Overall, the number of people treated by NHS mental health services has increased, but some access targets are not being met. The NHS has achieved its waiting times standards, which aim to get people into treatment quickly, for talking therapy services and early intervention in psychosis services, but not yet for eating disorders services for children and young people. NHS mental health services are under continued and increasing pressure and many people using services are reporting poor experiences. Although the NHS mental health workforce has increased, staff shortages remain the major constraint to improving and expanding services.
Plans for service expansion up to 2023-24 still leave a sizeable gap between the number of people with mental health conditions and how many people the NHS can treat.

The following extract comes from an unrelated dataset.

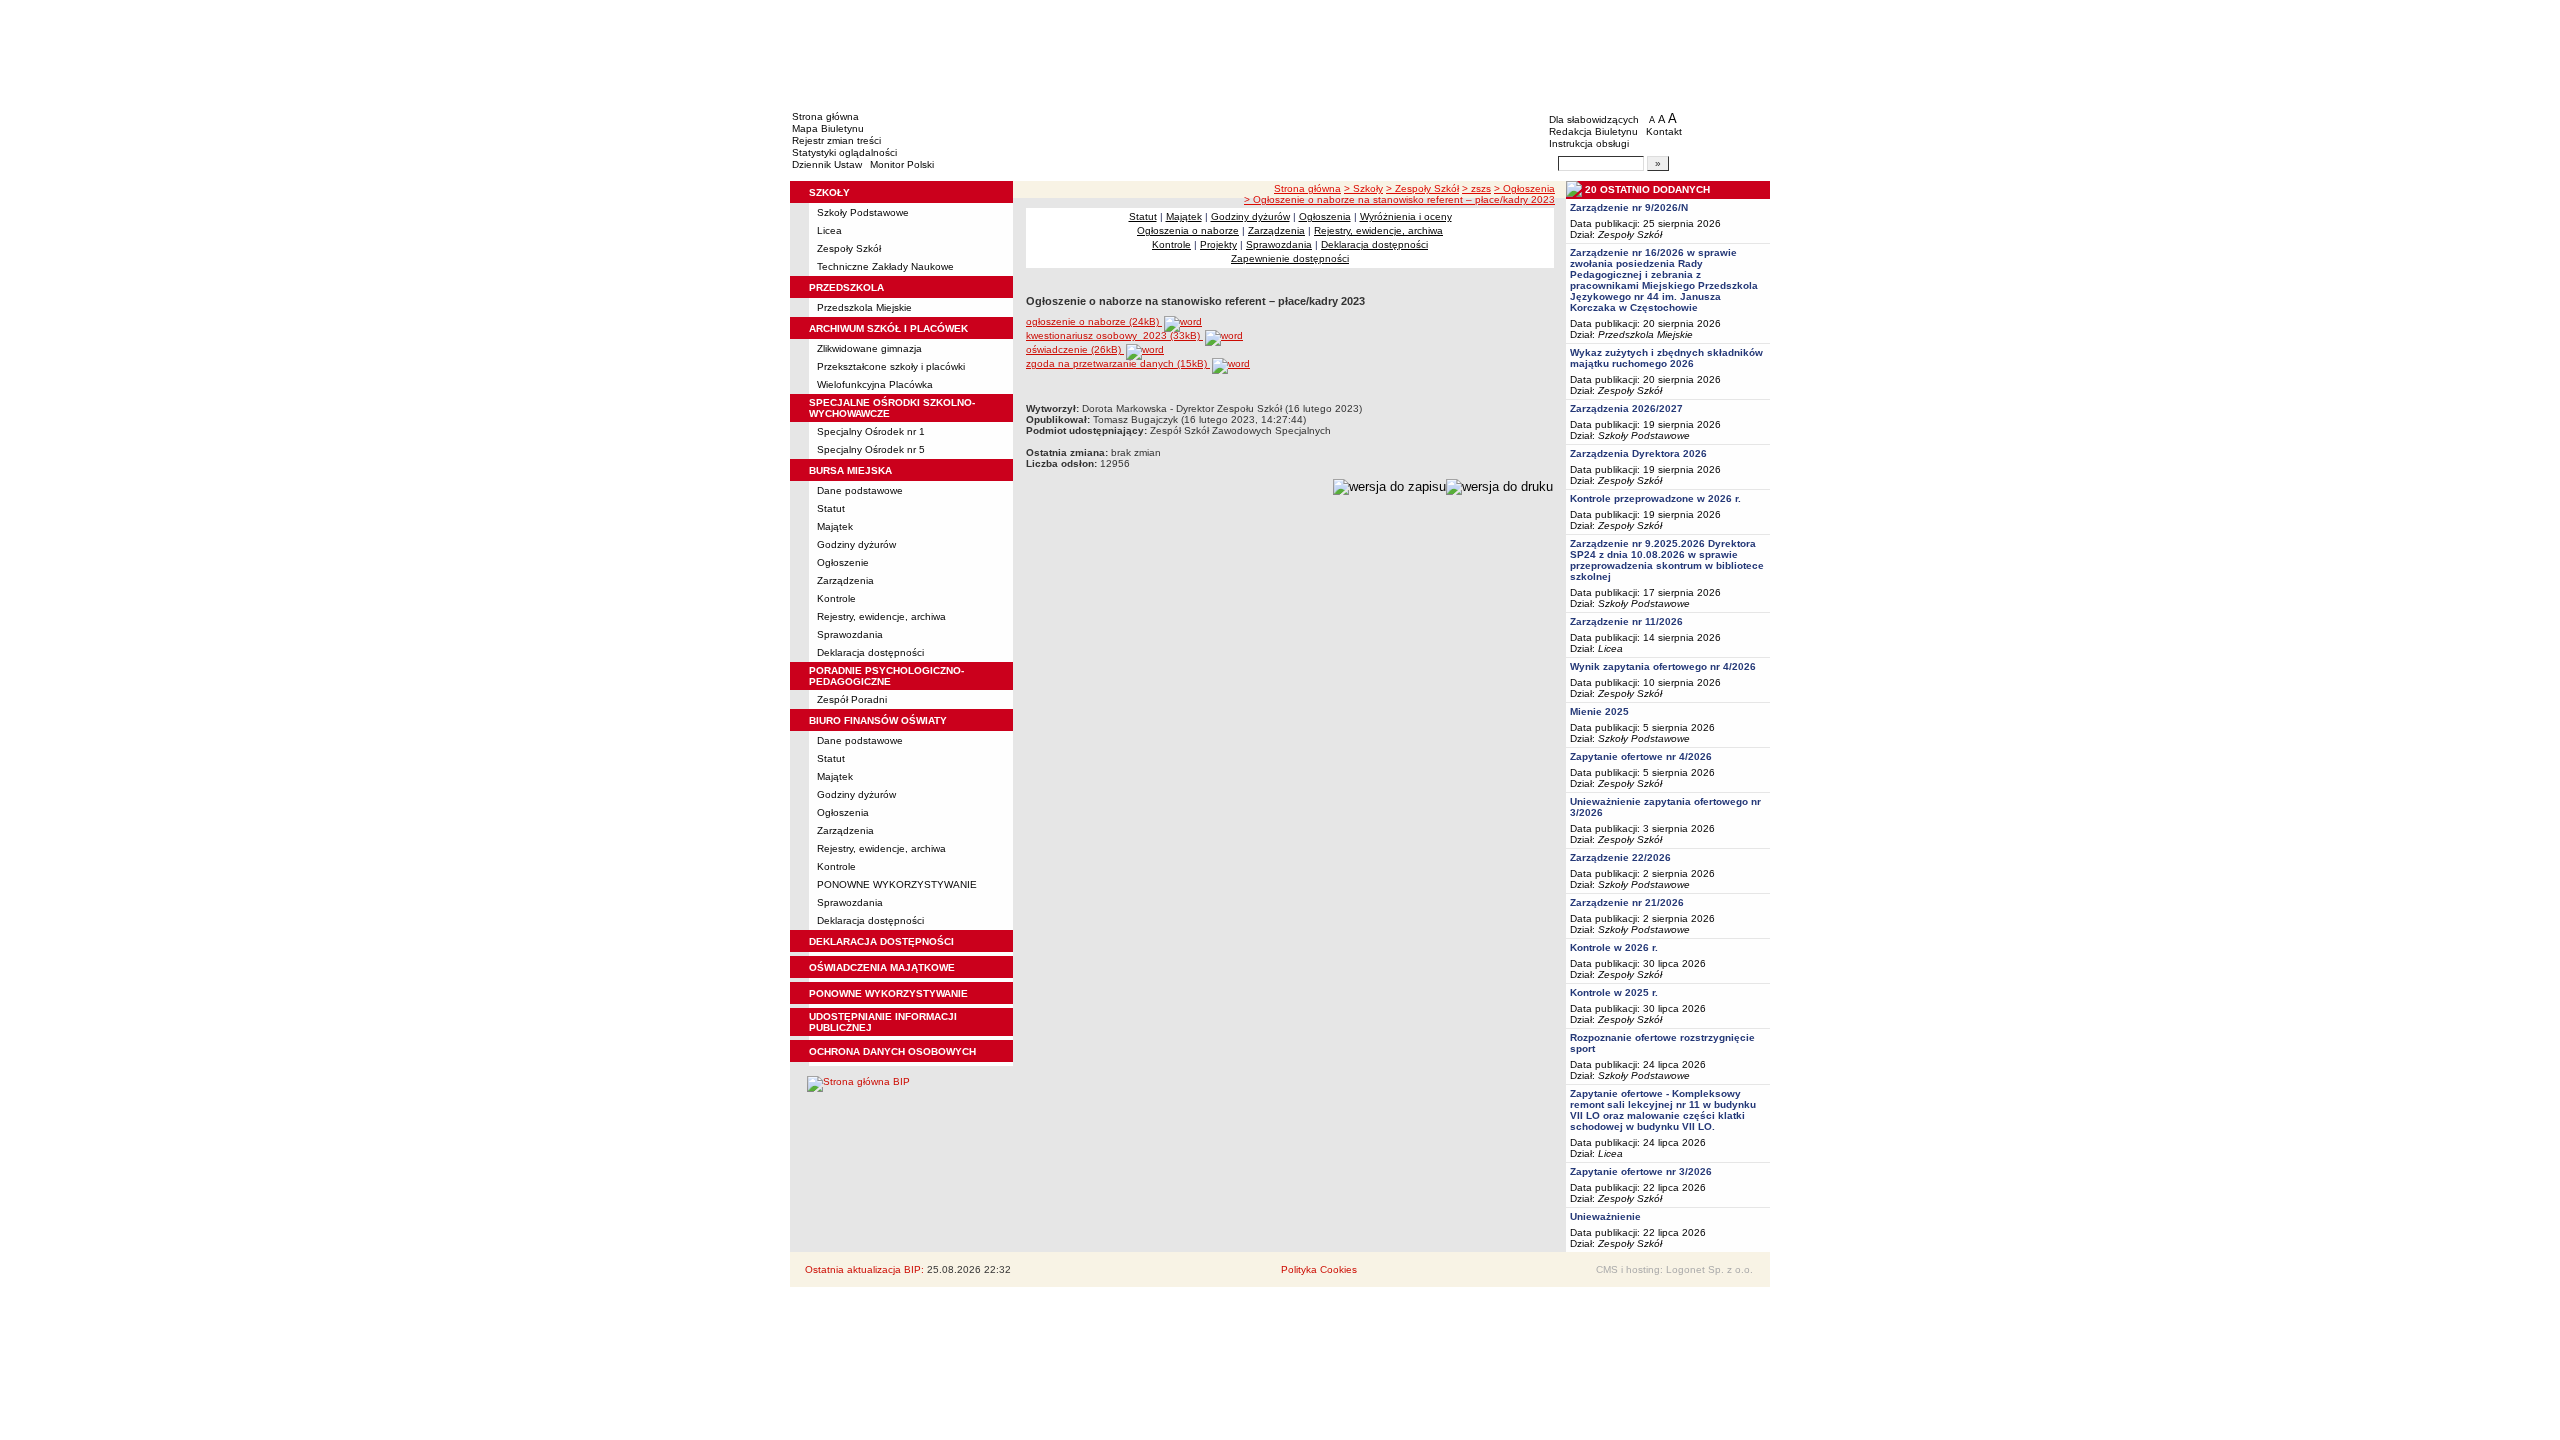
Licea (829, 230)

Increased demand and disruption following the pandemic mean it is likely to take longer for the NHS to close treatment gaps.
The report recommends that the Department for Health and Social Care (DHSC) and NHS England (NHSE) should publish a detailed statement of what achieving full ‘parity of esteem’ between mental and physical health services encompasses. Either separately or as a distinct part of the overall NHS workforce plan due in 2023, DHSC and NHSE should publish a longer-term mental health workforce recruitment and retention strategy and a costed plan. NHSE, working with local Integrated Care Boards (ICBs) and providers, should improve its data and analysis to better understand the relative cost and cost-effectiveness of different services. NHSE, working with ICBs, should develop and issue guidance in 2023 on how the system will gain more transparency over capacity, activity, performance and outcomes in community mental health services, including improvements required to implement the proposed new clinical standards, as well as mental-health- related capacity and activity in primary care.
Meg Moss, Head of Policy & Public Affairs, says, "we have long been aware of the issues with waiting times and poor experiences within NHS Talking Therapies (previously known as IAPT). The solution to both of these problems lies within the counselling and psychotherapy workforce, which can provide the staffing levels needed to meet the demand as well as provide client-led care and support not currently found within the NHS Talking Therapies service. The Society has been campaigning on this matter for several years now, and will continue to do so until this is addressed."